Classical Models Of Quantum Information

Introduction The past decades have seen an impressive development of quantum information theory (see, e.g., Bennett 1995; Nielsen and Chuang 2010). While the construction of quantum computers remains challenging (Di Vicenzo 1995; Steane 1998; Deutsch and Ekert 2000), other important advances have been achieved (Carolan et al. 2015). Furthermore, new technologies have been applied in communicational security, and many quantum information protocols have been reproduced in the lab. But besides the technological innovations and promises, the development of quantum information techniques has given rise to a (maybe unexpected) rebirth of deep foundational questions (see, e.g., Clifton et al. 2003; Amaral et al. 2014; Popescu 2014). The foundations of quantum mechanics are now seen in a new light. And a new language is used to interrogate our universe, which supplies us knowledge about what nature allows us to do and what not with regard to the transmission and processing of information.
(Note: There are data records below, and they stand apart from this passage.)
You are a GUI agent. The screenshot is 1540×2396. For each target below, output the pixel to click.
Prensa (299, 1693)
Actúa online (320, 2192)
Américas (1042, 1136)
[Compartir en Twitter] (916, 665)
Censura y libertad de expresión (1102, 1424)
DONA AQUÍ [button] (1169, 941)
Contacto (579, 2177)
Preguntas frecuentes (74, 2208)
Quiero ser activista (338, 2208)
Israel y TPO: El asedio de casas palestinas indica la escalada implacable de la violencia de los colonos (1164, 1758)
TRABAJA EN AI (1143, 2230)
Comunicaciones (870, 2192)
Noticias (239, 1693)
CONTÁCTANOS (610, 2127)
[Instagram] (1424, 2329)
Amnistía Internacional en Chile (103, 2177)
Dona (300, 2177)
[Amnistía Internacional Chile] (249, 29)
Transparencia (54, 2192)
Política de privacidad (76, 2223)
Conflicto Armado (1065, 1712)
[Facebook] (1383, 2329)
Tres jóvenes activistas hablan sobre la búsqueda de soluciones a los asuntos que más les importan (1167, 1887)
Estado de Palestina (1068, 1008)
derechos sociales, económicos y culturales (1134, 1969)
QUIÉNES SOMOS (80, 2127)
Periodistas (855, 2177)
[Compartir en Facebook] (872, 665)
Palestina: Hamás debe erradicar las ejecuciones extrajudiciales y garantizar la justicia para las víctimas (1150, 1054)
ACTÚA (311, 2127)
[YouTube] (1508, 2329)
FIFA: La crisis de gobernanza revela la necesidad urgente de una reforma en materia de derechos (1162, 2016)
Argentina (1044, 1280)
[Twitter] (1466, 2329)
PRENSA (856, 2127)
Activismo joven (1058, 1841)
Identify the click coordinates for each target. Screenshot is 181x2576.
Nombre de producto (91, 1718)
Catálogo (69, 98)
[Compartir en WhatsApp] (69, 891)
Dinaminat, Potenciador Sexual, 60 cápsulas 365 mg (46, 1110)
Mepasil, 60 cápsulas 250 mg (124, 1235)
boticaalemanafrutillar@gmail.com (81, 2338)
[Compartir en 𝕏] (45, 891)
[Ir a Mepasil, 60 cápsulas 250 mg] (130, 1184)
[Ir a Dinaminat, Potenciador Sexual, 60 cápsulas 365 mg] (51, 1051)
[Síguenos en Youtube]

What are the physical limits for the transmission of information? Which is the role played by locality and no-signaling conditions in this scenario? What can be computed and what cannot by appealing to realistic physical devices? These are the kind of questions researchers have been wondering, and it turned out that the task of answering them is not trivial at all (see, e.g., Steane 1998; Deutsch and Ekert 2000; Brunner et al. 2014; Popescu 2014). In this setting, the quest for the fundamental principles that specify quantum correlations among other possibilities has played a central role (Popescu 2014). This quest led, for example, to the formulation of the Information Causality Principle (Barnum et al. 2010) and the Exclusivity Principle (Gühne et al. 2010; Amaral et al. 2014; Cabello 2014), among others (Clifton et al. 2003; Oas and de Barros 2015). While there has been an impressive development on the technical side, many debates remain about the meaning of the informational approach for the foundations of quantum mechanics. Specifically: what is quantum information? Can we give a coherent meaning to such a notion? These questions, and even the physical status of the very notion of " quantum information,” have been largely debated (see Lombardi et al. 2016a, and references therein).